平野レミゼラブル

ねばぎば 新世界の平野レミゼラブルのレビュー・感想・評価

ねばぎば 新世界(2020年製作の映画)
3.2
【令和の時代にTHE昭和!!旧世界やない!新世界や!!】
令和の時代だってのにこの隠しようがないThe昭和っぷりよ!!
まず、赤井英和15年ぶりの主演作って時点でまた凄いんですが、全体的なノリ、物語、台詞回し、展開、ポスターに至るまでむせ返る程の昭和臭。正に60年代の侠客モノを現代に復活させたかのような作風でして、公式ページでもその頃の大映映画、勝新太郎・田宮二郎の『悪名』シリーズを彷彿とさせる…といった形で触れております。
そして本作における勝新太郎と田宮二郎が、赤井英和と上西雄大演じる勝吉&コオロギコンビ。2人はボクシングの師匠から教わった「Never give up(ねばぎば)」を合言葉に、大阪は新世界に巣食った悪党を拳一つで叩きのめして世直しする単純明快なお話です。

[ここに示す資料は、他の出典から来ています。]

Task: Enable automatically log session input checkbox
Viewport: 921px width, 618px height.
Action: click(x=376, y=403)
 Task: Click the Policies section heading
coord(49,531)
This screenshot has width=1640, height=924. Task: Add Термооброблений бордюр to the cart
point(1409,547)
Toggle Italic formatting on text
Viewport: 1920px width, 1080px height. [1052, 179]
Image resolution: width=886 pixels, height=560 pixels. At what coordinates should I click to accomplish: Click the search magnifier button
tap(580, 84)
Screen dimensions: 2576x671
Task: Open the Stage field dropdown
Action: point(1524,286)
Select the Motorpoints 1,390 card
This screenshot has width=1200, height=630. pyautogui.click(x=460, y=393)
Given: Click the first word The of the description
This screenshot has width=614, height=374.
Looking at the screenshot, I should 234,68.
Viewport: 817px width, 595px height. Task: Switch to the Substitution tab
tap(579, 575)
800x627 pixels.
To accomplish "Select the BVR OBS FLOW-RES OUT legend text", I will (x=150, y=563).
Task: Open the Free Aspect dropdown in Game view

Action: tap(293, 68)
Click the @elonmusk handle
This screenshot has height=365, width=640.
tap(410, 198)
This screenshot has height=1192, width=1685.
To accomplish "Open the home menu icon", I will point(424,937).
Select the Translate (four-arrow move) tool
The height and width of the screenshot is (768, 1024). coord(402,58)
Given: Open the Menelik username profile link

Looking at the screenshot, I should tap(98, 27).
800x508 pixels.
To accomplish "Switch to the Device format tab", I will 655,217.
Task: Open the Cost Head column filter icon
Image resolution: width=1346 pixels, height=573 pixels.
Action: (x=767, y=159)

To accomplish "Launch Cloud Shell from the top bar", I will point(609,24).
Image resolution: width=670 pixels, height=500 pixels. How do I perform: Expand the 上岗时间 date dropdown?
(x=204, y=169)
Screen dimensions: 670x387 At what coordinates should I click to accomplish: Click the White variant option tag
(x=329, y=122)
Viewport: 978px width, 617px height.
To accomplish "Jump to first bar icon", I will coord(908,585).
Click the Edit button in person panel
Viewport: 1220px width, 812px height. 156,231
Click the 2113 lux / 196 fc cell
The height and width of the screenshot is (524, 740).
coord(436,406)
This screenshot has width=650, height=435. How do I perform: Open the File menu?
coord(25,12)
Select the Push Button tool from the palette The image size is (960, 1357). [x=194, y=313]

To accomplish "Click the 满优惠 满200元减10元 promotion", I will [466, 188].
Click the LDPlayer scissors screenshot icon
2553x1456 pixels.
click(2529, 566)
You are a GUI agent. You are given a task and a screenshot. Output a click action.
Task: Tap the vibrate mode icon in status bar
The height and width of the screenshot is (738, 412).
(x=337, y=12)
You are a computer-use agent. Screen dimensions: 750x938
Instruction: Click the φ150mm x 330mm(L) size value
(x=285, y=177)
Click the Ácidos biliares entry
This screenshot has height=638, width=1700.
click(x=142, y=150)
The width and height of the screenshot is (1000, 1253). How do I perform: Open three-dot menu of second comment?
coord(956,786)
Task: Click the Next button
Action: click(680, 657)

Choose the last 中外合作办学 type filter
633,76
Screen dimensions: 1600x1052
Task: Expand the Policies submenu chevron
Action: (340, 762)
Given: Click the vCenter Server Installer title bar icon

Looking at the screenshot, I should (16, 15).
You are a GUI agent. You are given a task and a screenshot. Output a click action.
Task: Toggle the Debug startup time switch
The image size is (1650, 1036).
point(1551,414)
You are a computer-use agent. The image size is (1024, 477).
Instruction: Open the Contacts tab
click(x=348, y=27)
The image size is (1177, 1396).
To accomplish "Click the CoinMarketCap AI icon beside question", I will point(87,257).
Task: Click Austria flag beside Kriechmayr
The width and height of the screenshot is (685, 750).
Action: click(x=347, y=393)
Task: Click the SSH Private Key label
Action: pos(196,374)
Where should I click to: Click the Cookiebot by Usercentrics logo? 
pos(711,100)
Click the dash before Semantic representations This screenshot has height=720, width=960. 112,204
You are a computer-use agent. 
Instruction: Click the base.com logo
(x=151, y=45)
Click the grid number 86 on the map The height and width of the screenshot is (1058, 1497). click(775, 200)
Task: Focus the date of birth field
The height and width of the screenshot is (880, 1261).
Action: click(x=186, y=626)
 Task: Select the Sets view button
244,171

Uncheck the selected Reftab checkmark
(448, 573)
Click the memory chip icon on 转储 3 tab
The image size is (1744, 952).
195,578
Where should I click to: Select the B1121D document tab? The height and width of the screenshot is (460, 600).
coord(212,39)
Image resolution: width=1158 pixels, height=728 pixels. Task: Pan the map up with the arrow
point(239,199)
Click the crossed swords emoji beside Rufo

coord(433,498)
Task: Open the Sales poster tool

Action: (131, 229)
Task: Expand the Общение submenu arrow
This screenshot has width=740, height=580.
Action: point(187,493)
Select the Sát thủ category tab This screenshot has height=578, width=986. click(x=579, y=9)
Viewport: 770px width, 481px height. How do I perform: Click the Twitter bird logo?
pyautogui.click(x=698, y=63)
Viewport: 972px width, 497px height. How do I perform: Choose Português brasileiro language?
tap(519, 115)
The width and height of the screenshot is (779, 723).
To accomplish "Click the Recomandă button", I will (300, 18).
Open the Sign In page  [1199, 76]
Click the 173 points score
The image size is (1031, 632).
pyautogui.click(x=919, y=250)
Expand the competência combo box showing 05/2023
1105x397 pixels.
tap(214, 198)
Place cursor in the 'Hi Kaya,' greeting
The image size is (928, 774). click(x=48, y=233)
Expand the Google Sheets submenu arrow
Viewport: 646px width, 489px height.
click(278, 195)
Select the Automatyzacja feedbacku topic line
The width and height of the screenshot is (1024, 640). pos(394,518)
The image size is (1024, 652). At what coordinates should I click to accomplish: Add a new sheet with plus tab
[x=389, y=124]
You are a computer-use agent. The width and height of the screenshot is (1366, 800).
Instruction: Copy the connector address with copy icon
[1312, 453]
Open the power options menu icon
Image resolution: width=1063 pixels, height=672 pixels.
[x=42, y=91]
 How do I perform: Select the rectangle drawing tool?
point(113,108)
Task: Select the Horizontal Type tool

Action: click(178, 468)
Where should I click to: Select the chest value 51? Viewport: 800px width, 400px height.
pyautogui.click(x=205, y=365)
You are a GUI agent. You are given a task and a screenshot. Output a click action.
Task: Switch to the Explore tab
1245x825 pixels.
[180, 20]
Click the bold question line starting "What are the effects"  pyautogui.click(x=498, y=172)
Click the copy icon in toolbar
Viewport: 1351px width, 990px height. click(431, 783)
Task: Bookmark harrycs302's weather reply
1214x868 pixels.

もはや話の筋は単純というレベルではなく、かつて昭和の時代にヤクザ狩りをしていた勝吉&コオロギコンビが令和に再会して、今度は悪徳カルト教団をブチのめす。たったそれだけの話です。
完璧な勧善懲悪であり、変に裏があるとかそういうのもなく、良い人はひたすら良い人だし、悪い人はひたすら悪い人。被害者転じて加害者になってしまった人もいるけれど、罪を憎んで人を憎まずの原理で許したり、改心していったりの流れも徹底しているので深く考える余地もないです。
その代わりに詰め込んでいるものこそ、新世界の下町に流れている義理と人情、そして親子愛といった小ッ恥ずかしくなるくらいにベタなもの。昭和の息吹に満ち溢れています。

そのためあらゆる部分が古臭く映るし、実際何もかも古臭いんですが、それでもそんなにネガティブに思えないのが本作の強みです。
なんでしょうね、確かに展開は義理と人情というよりご都合主義も目立つような部分に溢れているし、話運びの迂遠さとかアクションシーンで漂うもったり感とか気にならなくはないんですけど、それこそ古き良き雰囲気として楽しめちゃうんですよ。
昭和30~40年代の空気が画面いっぱいに常に広がっており、あの時代特有の独特な熱量にあてられたならば、もっと自分も脳ミソを昭和にして楽しまなくちゃ…!くらいに適応してしまう。昭和の時代に生まれていない僕ですら、そんな感想になってしまうくらい魂で「昭和」を感じてしまいましたからね。『Always』なんて目じゃないくらいに昭和なんですよ。

昭和の雰囲気を徹底してはいるものの、昭和の倫理観は排除した部分も安心要素の一つかもしれない。
義理!人情!親子愛!最高!!ってノリで話は推進しますが、それを絶対の価値観として押し付けたりはしてこないんですよね。あくまで、現代じゃダサいとか言われるかもしれない価値観だけど、それでも俺は素直に良いものだと思うからその価値観を好きって主張するねっていう形で発信している。要は昭和の空気をこれ以上なく令和の時代に適応させて漂わせているのです。
まあ、そうは言っても赤井英和を熟女と若い娘が取り合ってキャットファイトを繰り広げるとかの一部のシーンなどは、観ていて気恥ずかしさの方が勝る「昭和な展開」でしたが……まあちょっと小ッ恥ずかしいくらいの空気感こそ「昭和」とも思うんで、これはこれでアリですが。

正直なところ、昭和抜きに溢れ出る低予算っぷりや、スポット出演する菅田俊や小沢仁志の存在も含めてどちらかというとVシネマ的な雰囲気は強いですし、「何故令和の時代にこんな昭和の代物を!?」って気持ちも少なからずありました。
しかしですね、逆に考えると令和の時代の、それもコロナ禍という未曾有の大混乱期に、こんなにも単純娯楽って感じの作品を劇場公開してくれるっつーのがもう痛快極まることじゃないですか!
色々考えすぎになってしまう今の時代こそ、古臭いの上等でここまで真ッ直ぐと娯楽映画を貫いてくれる作品が必要とも思うのです。


試写会後は主演の赤井英和さんや、そんな彼を主演に据えて「憧れの赤井さんに相応しい昭和の匂いがする娯楽作品を意識した」と仰せられるバディ兼監督・脚本の上西雄大さんらが集ってのトークショーも開かれましたが、やっぱりそこでもどこか心地好い娯楽映画の余韻に溢れていて最高でしたね。
朴訥とした人柄で真っ直ぐ素直に話される赤井英和さんと、そんな彼に本気で惚れ込んで映画を創っていたんだなと感じられる上西監督の熱意を直に感じられ、大変ほっこり致しました!